Abstract

Introduction: Mucous membrane pemphigoid (MMP) is a rare and chronic group of autoimmune immuno-bullous diseases that affects the mucosal surfaces of the body. It occurs most commonly between the ages of 60-70 years old. An autoimmune disease is when the body mistakenly attacks normal cells. This occurs when the body's natural defense system can't tell the difference between your cells and foreign cells. Many conditions appear similar, and therefore MMP cannot be diagnosed solely on clinical appearances. The diagnosis is confirmed by specific antibody testing associated with MMP and/or observing the blistered tissue under a microscope. A potentially serious complication known as ocular cicatricial pemphigoid does not occur in all people with MMP, but it may cause scarring and can affect vision. Scarring may also affect the throat and the genitalia and may be very serious if the larynx is affected.

Aim: Our goal was to alert clinicians to diagnose Mucous membrane pemphigoid (MMP) early to prevent threatening and fatal complications that would require advanced management.

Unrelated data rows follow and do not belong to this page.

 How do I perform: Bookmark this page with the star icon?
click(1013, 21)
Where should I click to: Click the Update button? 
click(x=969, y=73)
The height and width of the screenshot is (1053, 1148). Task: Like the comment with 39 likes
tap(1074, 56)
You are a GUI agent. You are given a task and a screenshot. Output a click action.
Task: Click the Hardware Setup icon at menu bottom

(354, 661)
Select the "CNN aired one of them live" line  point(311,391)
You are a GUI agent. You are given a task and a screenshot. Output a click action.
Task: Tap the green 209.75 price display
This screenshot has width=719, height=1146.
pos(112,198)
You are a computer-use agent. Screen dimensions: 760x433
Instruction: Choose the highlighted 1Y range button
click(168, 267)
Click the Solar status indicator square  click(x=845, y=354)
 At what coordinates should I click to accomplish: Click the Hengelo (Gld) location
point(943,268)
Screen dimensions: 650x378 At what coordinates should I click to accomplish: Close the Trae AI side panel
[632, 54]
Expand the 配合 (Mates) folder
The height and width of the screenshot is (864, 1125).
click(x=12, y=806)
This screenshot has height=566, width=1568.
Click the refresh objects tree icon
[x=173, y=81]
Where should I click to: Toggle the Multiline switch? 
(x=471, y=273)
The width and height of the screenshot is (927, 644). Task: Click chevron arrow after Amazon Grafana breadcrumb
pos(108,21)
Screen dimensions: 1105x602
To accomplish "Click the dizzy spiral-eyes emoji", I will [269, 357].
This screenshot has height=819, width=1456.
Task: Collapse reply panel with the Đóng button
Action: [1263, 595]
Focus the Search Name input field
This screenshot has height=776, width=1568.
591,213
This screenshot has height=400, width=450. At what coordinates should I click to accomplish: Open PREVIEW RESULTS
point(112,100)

Case report: A 67-year-old male presented with 2 months of intermittent complaints of hiccups and a weight loss of 3 kgs last month. He has been diabetic for the past 15 years. He had a previous history of bullous pemphigoid in his oral mucosa for which he completed a full course of steroid treatment and had healed scars. Given his weight loss and loss of appetite, we carried out all routine investigations that came back normal. The upper gastrointestinal endoscopy with biopsy was performed and endoscopic imaging was suggestive of reflux esophagitis. He was being treated with pantoprazole 40 mg daily, oral fluconazole for seven days, and oral steroids but demonstrated minimal clinical improvement in his dysphagia. However, direct immunofluorescence and biopsied skin samples were tested to detect the presence of the specific autoantibodies (IgA, IgG, and C3) that concluded the diagnosis of MMP. He was started on rituximab to destroy the cells causing autoimmune degradation and is currently on follow-up with improvement in symptoms.

Conclusion: Mucous membrane pemphigoid disorder is difficult to identify, many researchers believe it is underdiagnosed. Hence, we aim to alert clinicians in early diagnosis and management to prevent fatal complications like scarring and esophageal stenosis, leading to life-threatening complications that require advanced airway management.